Das Schicksal hat zweierlei an ihr verfehlt: entweder es mußte ihr einen Erben in die Arme legen, sie dauernd auf einem Throne zu befestigen, für den sie Blut und Leben hingegeben hätte; oder – sie hätte selber der Herrscher sein müssen, ihn mit Manneskraft zu vertheidigen. Geist, Leben und Energie genug besaß sie dazu. Aber als Frau war ihr Wirken beschränkt, und wie sie auch – echt weiblich – für Griechenland gesorgt, es geliebt und gepflegt hatte, Dank sollte sie nicht dafür ernten. Nachdem sie ihre Jugend, ihre besten Jahre und Kräfte, all’ ihre Liebe dem Lande hingegeben, dessen glorreiche Auferweckung der Traum ihres Lebens gewesen war, hieß man sie gehen.
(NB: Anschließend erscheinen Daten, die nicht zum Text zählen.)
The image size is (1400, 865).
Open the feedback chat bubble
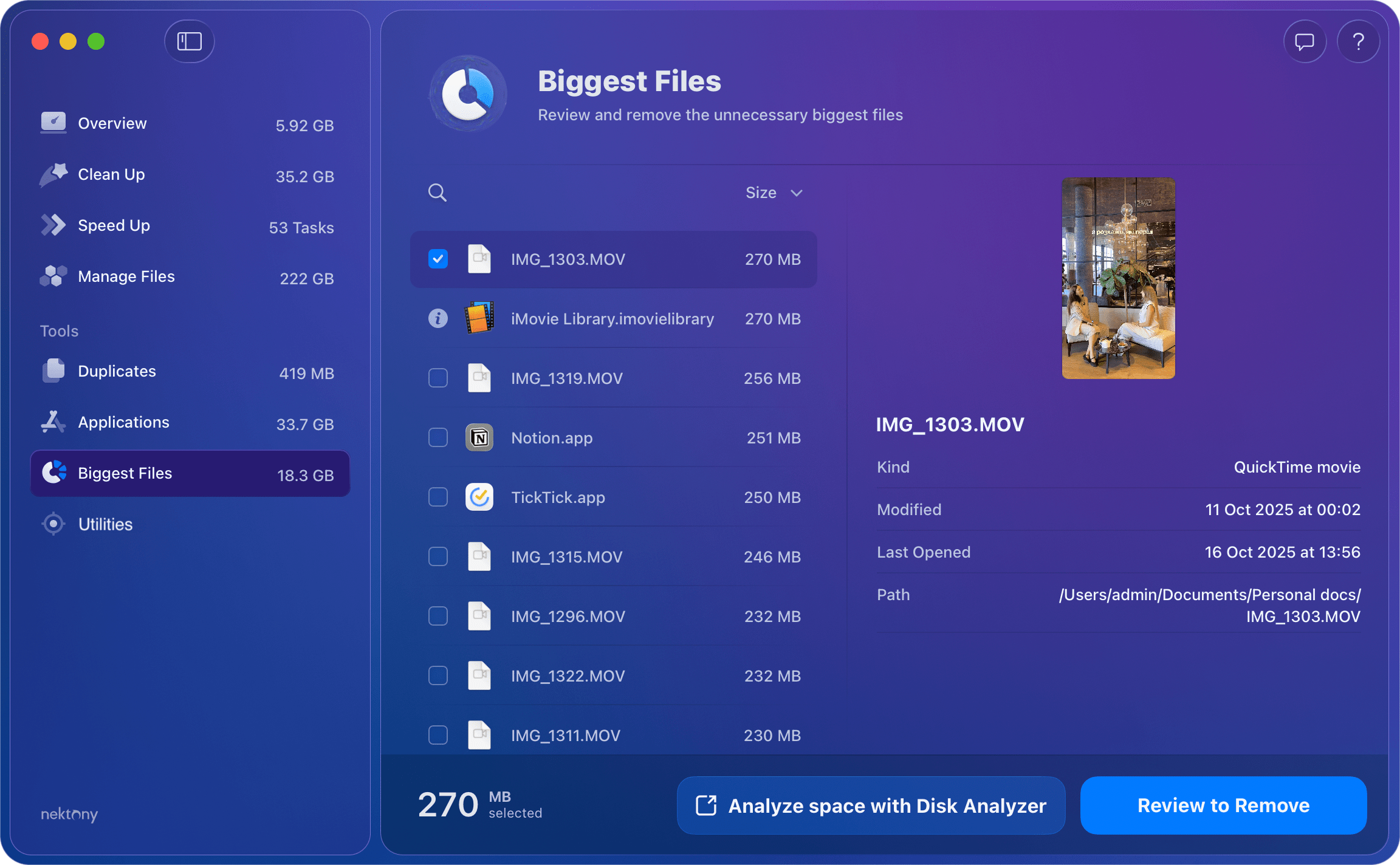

Rohe Hände verwüsteten den Garten, der, ihr Lieblingskind, unter ihren Augen ausgewachsen war, und ein flüchtiges Schiff trug das heimathlose Herrscherpaar über’s Meer. Königin Amalie hat Griechenland nicht wieder gesehen.

Aber wie hart im Allgemeinen auch an ihr gehandelt worden, im Einzelnen hat auch sie Treue erfahren. Ihre Oberhofmeisterin, Baronin von Plüskow, geborene von Witzleben, schreckte, obgleich schon hochbetagt, im entscheidenden Moment nicht vor der äußersten Lebensgefahr zurück, um ihrer Herrin zu retten, was noch zu retten war. – Als die verbannte Königin, Hellas verlassend, bereits an Bord ihres Schiffes gegangen war, sprang im letzten Moment ihr griechisches Hoffräulein, den Verlobten, Eltern und Vaterland darangebend, in ein Boot, ihr nach und begleitete sie nach Deutschland. Griechische Damen und Dienerinnen haben sie umgeben bis an ihr Ende.

König Otto hat seine Verbannung nicht lange überlebt. Er brachte eine zerrüttete Gesundheit schon aus Griechenland mit, dessen Klima sich ihm nie günstig erwiesen hatte. Die Königin, aus festerem Stoffe gebildet, widerstand dem Ungemach länger. In der Oeffentlichkeit hörte man wenig mehr von ihr, seitdem sie in Bamberg und Brückenau ihren Wittwensitz aufgeschlagen. Ob sie schwer an dem Schicksale der Entthronten getragen, ob Glanz und Macht ihrer früheren Stellung sie mit Bitterkeit auf ein jetzt viel bescheidneres Dasein blicken ließen, oder ob sie, groß und ergeben, sich in eine Lebenswendung zu finden gewußt, die auch Andere mit ihr theilten – wir wissen es nicht. Das aber ist uns persönlich bekannt, daß sie Hellas’ blauen Himmel nicht verschmerzen konnte, daß tiefstes Heimweh nach dem „Lande der Griechen“ in ihr lebendig blieb. Und wenn es gestattet ist, in einem uns stark beherrschenden Seelenzustande den Grund auch zu körperlichem Kranken und Vergehen zu suchen, so läßt sich von dieser Königin wohl sagen, daß sie an Sehnsucht gestorben ist.